A Pseudoartrose Congênita da Tíbia (PCT) é uma rara e grave malformação óssea, representando um desafio significativo na ortopedia pediátrica. Sua epidemiologia é de baixa incidência, afetando aproximadamente 1 em 150.000 a 200.000 nascidos vivos. É caracterizada por um tecido ósseo defeituoso que impede a consolidação (união) de uma fratura ou de um segmento ósseo. Embora a causa exata seja desconhecida, a PCT está frequentemente associada à Neurofibromatose tipo 1 (NF1), presente em 50% a 90% dos casos, sugerindo uma base genética e molecular complexa.
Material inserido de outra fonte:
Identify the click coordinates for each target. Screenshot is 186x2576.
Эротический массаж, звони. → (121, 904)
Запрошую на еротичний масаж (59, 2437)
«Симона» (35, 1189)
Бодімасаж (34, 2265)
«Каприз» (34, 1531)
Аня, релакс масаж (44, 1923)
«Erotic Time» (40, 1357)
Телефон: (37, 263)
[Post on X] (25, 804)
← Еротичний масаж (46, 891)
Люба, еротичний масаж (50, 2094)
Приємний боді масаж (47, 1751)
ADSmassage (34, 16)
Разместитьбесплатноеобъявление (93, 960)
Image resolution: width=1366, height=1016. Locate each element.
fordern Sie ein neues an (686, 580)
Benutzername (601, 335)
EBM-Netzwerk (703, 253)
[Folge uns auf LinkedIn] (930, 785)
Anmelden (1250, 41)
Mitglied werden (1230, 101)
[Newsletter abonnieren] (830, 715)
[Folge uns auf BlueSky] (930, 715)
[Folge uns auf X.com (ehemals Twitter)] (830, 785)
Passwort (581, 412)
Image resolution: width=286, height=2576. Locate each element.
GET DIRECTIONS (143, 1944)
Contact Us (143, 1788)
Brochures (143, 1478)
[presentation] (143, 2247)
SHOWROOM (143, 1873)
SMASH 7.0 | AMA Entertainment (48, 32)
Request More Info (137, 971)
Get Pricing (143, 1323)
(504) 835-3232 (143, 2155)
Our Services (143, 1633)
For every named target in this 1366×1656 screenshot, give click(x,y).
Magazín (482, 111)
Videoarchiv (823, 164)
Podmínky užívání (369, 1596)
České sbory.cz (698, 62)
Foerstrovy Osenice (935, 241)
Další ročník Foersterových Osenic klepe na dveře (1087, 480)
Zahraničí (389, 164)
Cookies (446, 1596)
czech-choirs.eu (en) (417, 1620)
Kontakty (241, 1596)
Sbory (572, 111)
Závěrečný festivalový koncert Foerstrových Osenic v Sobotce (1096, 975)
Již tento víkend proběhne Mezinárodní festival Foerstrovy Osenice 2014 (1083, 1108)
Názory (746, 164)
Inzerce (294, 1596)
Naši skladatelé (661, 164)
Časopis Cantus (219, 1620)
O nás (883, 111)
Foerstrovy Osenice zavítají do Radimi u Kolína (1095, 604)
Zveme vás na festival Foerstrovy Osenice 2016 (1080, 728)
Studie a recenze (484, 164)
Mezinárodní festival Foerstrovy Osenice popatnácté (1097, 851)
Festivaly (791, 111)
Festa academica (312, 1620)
O defeito primário parece ser uma falha na capacidade do periósteo e do osso de formar um calo ósseo forte e estável, levando à não união (pseudoartrose) do osso.
A apresentação clínica geralmente ocorre na primeira infância, com o achado de uma deformidade progressiva do segmento inferior da perna, mais comumente na região distal e média da tíbia. Esta deformidade é frequentemente uma curvatura anterior e lateral (ântero-lateral) e pode ser notada ao nascimento ou se manifestar após um trauma de baixa energia que resulta em uma fratura patológica que falha em consolidar. O membro afetado é geralmente mais curto que o contralateral. Ao exame físico, observa-se instabilidade e mobilidade anormal no local da pseudoartrose, dor variável, e por vezes, atrofia muscular e deficiência da pele. O diagnóstico é confirmado por radiografias, que mostram a área de estreitamento e esclerose medular, com a não união óssea e afilamento dos segmentos ósseos.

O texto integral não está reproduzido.